Lauriya Nandangarh Ashoka Pillar capital, via Wikipedia Commons.
Speaker: Max Deeg, Professor in Buddhist Studies (Cardiff University, Wales, UK)
Date and Time: Friday, June 26, 16:00-17:30
Location: 東京大学東洋文化研究所3階大会議室
Abstract:The ‘Xuanzang Trail’ project was initiated in 2019 by Dr. Bijoy Chaudhary, the previous director of the K.P.Jayaswal Research Institute in Patna (Bihar, India), at that time the Executive Director of the Bihar Heritage Development Society (BHDS). The basic conceptual idea was to explore the historical and archaeological landscape of the Indian state of Bihar following the trajectory of the ‘Record of the Western Region of the Great Tang’ of well-known Chinese Buddhist traveller-monk Xuanzang (first half of the 7th century). The Project was planned and executed in collaboration between Dr. Chaudhary and Professor Deeg (as PIs) and undertook four exploration tours between the years 2020 and 2024 in what was the heartland of Buddhism, ancient Magadha south of the Ganges River, and in the northern part of Bihar.
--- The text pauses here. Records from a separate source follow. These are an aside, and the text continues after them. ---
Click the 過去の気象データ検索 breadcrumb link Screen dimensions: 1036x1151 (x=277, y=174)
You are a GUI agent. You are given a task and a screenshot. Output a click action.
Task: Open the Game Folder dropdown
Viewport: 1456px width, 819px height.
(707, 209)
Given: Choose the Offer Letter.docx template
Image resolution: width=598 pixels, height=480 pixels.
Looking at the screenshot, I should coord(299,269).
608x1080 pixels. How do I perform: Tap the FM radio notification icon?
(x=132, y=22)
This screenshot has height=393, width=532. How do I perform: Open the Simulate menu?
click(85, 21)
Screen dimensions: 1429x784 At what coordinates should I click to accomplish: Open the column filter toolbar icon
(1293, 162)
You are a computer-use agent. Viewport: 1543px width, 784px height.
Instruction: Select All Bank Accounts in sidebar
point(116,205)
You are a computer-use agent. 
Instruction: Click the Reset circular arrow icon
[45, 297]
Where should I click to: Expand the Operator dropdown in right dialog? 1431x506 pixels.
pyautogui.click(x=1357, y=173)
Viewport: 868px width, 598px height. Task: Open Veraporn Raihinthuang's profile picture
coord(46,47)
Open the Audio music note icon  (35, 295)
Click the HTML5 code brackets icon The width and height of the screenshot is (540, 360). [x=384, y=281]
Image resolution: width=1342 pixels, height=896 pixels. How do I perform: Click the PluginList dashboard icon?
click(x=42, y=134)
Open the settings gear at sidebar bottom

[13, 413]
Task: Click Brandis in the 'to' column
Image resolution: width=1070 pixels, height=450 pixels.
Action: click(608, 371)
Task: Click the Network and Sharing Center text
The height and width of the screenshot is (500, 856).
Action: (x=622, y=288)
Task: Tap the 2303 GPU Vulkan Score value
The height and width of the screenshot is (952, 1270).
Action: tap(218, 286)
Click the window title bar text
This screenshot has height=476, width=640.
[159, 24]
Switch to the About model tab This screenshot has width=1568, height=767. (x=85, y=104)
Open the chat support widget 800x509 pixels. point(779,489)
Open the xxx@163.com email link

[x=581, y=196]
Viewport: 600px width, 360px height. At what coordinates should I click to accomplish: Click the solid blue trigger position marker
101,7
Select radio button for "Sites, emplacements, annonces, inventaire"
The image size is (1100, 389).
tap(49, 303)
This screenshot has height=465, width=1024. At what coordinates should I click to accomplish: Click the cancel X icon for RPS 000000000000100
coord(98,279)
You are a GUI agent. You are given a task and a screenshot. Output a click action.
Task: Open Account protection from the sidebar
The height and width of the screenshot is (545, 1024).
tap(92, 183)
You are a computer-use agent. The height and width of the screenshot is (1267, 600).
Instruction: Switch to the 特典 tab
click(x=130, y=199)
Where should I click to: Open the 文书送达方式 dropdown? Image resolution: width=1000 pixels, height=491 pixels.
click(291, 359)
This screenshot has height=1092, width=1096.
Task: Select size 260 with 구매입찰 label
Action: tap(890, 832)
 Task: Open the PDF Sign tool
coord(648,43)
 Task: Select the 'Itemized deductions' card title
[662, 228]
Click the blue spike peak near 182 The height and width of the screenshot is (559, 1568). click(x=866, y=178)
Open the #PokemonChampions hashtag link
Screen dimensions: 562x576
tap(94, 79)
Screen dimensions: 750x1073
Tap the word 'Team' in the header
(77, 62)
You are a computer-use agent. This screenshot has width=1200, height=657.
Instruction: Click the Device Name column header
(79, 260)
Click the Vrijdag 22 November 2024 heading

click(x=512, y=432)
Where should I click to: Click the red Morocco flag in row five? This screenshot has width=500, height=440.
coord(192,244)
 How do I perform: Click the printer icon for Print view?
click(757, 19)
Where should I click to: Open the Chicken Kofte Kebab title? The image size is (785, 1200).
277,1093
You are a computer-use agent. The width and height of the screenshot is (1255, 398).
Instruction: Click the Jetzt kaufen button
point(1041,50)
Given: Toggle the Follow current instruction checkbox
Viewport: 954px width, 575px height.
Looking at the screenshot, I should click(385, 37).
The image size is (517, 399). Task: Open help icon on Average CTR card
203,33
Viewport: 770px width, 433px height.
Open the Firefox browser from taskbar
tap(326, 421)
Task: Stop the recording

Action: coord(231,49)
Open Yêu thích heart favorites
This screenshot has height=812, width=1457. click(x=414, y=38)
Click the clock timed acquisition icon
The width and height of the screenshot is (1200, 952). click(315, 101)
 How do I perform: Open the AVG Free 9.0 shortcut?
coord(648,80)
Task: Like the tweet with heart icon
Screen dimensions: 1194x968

The aim was to revisit some well-known, but also not so well-known sites with the help of the Chinese text of the Record, an endeavour which had already stood at the very beginning of Buddhist South-Asian archaeology in the second half of the 19th century, mainly through the work and personality of Alexander Cunningham (1814-1893). This talk will introduce the Project and its work and will present and discuss some selected case studies which consisted in a mapping and re-mapping of the historical-archaeological landscape from Lauriya Nandingaṛh in the north to Bodhgayā in the south.